In this chapter we have drawn on our empirical work and the literature to explore how people speak up, as well as what challenges and expectations speak‐up arrangements face. We began with Kaptein's research on ethical workplaces, highlighting that even ethical organizations need whistleblowing policies, precisely because some of their ethical virtues will lead employees either to remain silent—potentially losing their commitment—or to blow the whistle outside the organization. We then presented research from various authors that shows whistleblowing is a protracted process, and whistleblowers usually speak up more than once, to increasingly independent recipients. Next, we used two axioms from Watzlawick's communication theory tho show how the lack of a perceived response can actually be a response to a whistleblower. This draws attention to some of the challenges of operating speak up systems that we identified in our empirical research: Independence, responsiveness and time. We found that the independence of the recipient is key, as employees are more likely to speak up to a receipient that is removed from the wrongdoing. Additionally responsiveness was key, as employees must perceive that their report is being acted on for speak‐up arrangements to work.

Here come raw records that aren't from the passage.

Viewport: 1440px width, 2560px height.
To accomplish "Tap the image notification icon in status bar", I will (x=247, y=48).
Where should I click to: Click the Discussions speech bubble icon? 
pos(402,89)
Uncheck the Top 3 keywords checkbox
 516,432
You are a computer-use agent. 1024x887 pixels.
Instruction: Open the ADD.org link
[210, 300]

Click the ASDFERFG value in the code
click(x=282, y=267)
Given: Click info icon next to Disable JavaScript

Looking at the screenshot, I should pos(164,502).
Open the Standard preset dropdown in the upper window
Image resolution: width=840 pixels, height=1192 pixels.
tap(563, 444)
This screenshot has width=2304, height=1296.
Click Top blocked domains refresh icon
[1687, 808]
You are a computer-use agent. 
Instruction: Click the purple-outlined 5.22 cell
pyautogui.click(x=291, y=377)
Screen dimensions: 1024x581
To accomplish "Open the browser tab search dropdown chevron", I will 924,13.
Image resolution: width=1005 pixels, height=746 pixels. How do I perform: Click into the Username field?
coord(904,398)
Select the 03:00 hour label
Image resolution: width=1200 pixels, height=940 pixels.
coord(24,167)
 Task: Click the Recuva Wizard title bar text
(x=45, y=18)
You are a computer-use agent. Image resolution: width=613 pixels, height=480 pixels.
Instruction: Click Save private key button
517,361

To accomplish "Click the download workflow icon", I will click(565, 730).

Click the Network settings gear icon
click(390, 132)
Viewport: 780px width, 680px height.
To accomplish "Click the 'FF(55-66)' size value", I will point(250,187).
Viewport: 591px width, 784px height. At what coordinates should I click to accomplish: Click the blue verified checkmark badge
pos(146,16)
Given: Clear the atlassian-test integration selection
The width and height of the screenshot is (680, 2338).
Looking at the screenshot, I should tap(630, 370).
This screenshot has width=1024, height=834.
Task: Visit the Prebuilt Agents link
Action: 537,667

There are sometimes barriers to how responsive the organization can be, as we identified in our empirical work. When anonymous concerns are raised, it is hard to communicate to the whistleblower that thier concern is being taken seriously. Additionally, legal issues may prevent organizations from publicising the actions that they have taken to correct the wrongdoing. Even when organizations do act, if the response is invisible, such as when an employee is reprimanded, it may be difficult to communicate this back to the whistleblower. Finally, the preferred channel for speaking up can change with time, as employees get used to the systems that are in place.

We stress the importance of trust in overcoming these barriers, and offer strategies for creating and maintianing trust, as well as tips to facilitate responsiveness. Key to this is keping and using data on the number of speak‐ups that are received in the organization. In the following chapter we present recommendations for how to put all of this into practice.